Is Your Insurance Premium Buying You What You Need?
If I can have both, insurance and returns from a single instrument, shouldn’t I grab the chance?
No, actually!
One of the prime concerns of anyone taking an interest in investing is to create a safety net for their dependents. So naturally, insurance becomes important rather early in the game. Presently, several hybrid products seem to offer not only insurance against a loss of life, but also provide decent returns if one happens to survive.
The idea of getting a sizeable chunk of your money back, with the probability of an added bonus makes such products seem like a great deal. After all, we all want to live longer AND be richer for it! But in reality, all that glitters is not gold.
Consider this:
Your Insurance Premium is used in primarily 3 ways:
- Administration Costs, Commission and other expenses.
- Mortality premium
- Investing for returns.
What is left from your premiums after accounting for the first 2 items will be invested. Typically, the highest commission (around 15 – 35 % of your premium) is paid to the agent in the first year. This percentage gradually tapers down over the term of the policy. So smaller amounts are available for investment early in tenure. (This means that you lose out on the compounding effects that a S.I.P. would have earned on a similar cash outflow.)

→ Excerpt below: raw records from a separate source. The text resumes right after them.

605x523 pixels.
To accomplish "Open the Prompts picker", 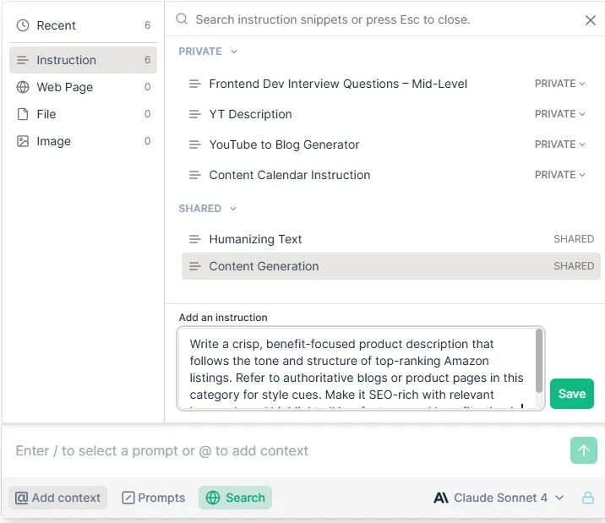I will pyautogui.click(x=153, y=498).
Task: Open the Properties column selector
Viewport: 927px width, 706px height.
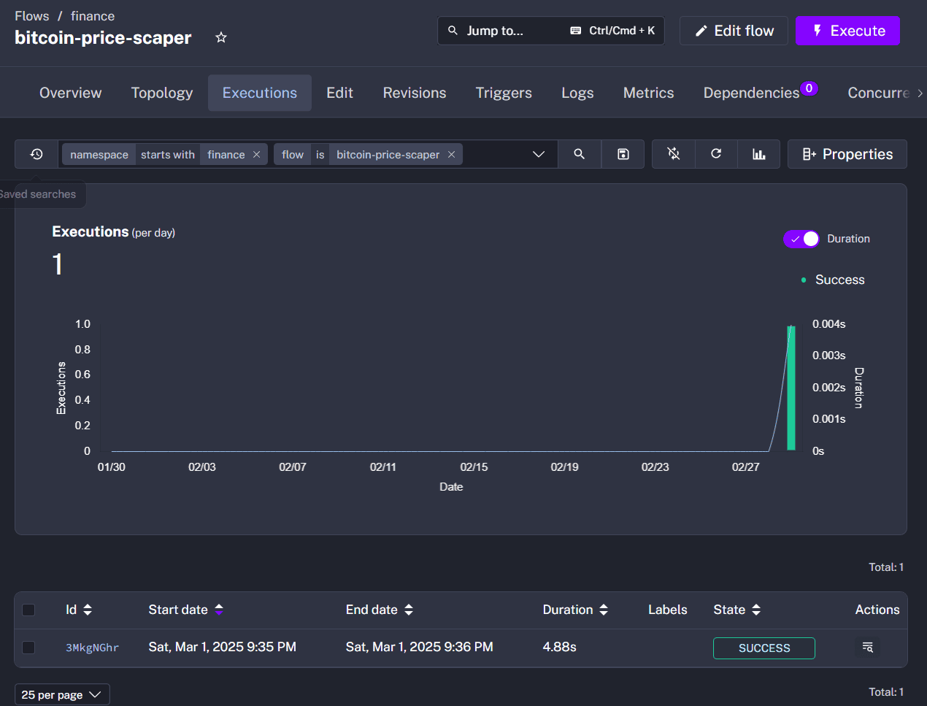Action: [x=847, y=154]
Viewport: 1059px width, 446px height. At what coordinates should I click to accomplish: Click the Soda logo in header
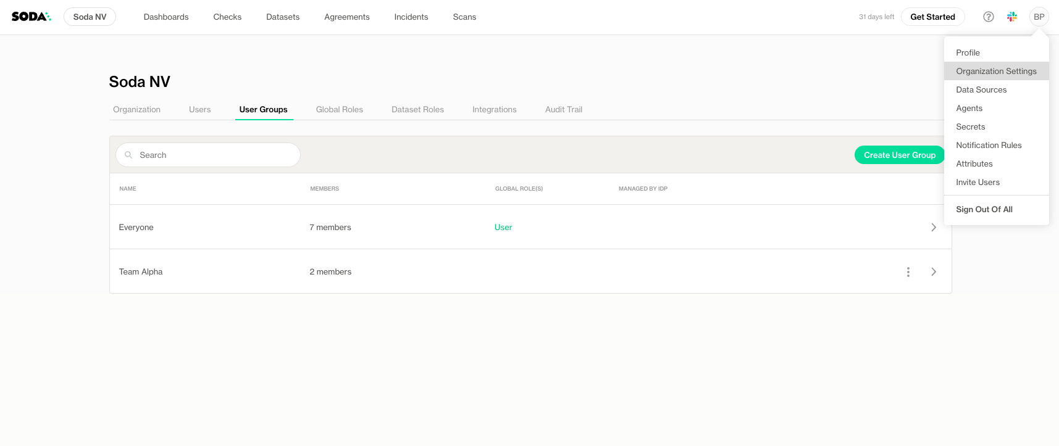pos(31,17)
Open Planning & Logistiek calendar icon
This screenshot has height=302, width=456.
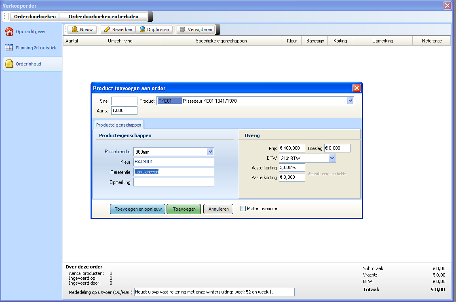click(9, 48)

Further, there may be a cap (of about 8-10% of your entire premiums) that may be invested in equity.
What this means is that only a small fraction of your premium will actually be invested and that too in low-returns investments, in a gradually growing manner. (But your high upfront premium policies are certainly incentivized for your agent.)

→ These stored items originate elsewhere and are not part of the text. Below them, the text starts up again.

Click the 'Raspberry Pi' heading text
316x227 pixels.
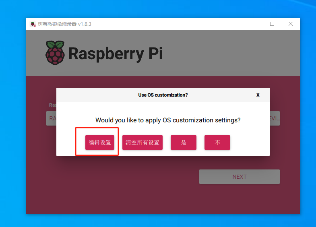tap(116, 54)
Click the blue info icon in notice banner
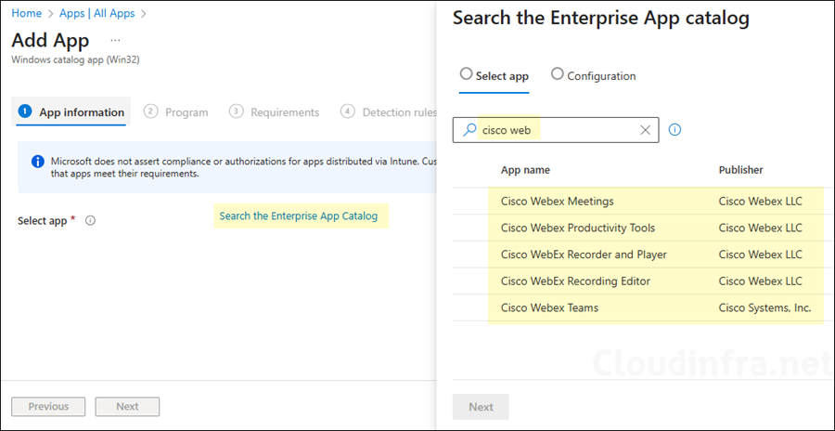 pos(38,161)
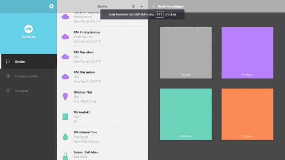The image size is (285, 160).
Task: Click the Dimmer Flur light bulb icon
Action: click(65, 96)
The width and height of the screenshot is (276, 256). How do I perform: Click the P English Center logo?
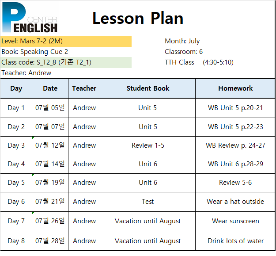click(30, 17)
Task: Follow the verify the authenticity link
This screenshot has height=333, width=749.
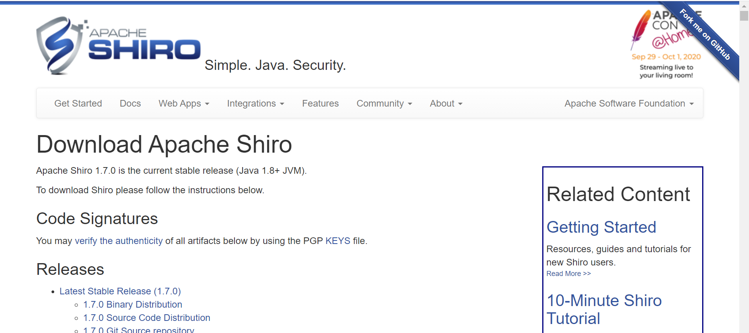Action: coord(119,241)
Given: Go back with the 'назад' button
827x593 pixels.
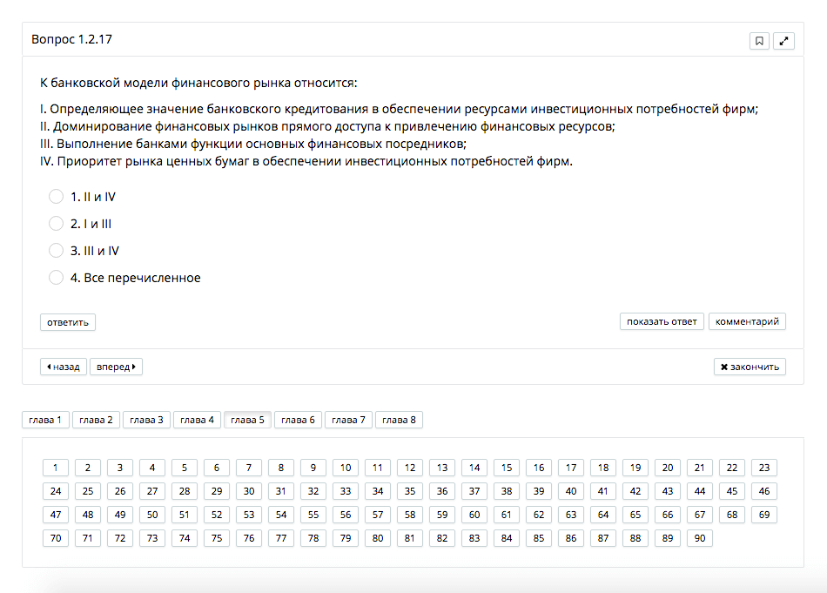Looking at the screenshot, I should [x=64, y=367].
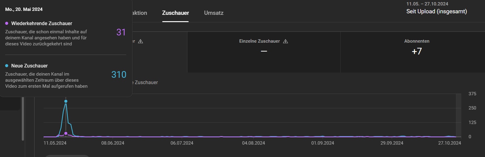Click blue dot beside Neue Zuschauer

7,66
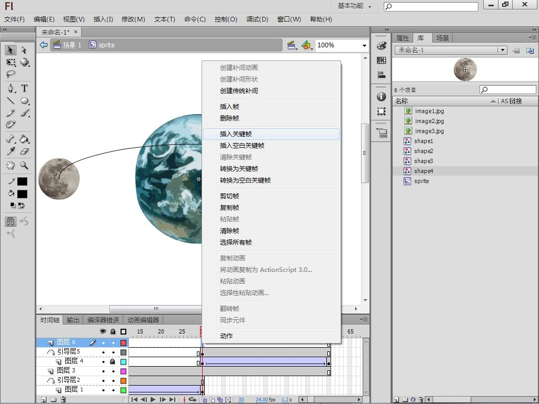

So how does one go about de-risking our dependents while also enjoying good returns during our lifetime?
1 - Don’t confuse your objectives:
2 - Honour the purpose of Insurance:
Get a simple, clear Term Insurance. Pay the affordable premium and don’t worry about the returns you could have made on this amount. This premium is buying you and your family its peace of mind at a nominal cost. You also have an option of revising the sum assured every decade or so. Typically, income follows a rising graph, flats out and then drops over a lifetime curve. Routinely revising the sum assured reflects our exposure realistically. Further, insurance premiums are also more easily absorbed as they follow our earnings curve.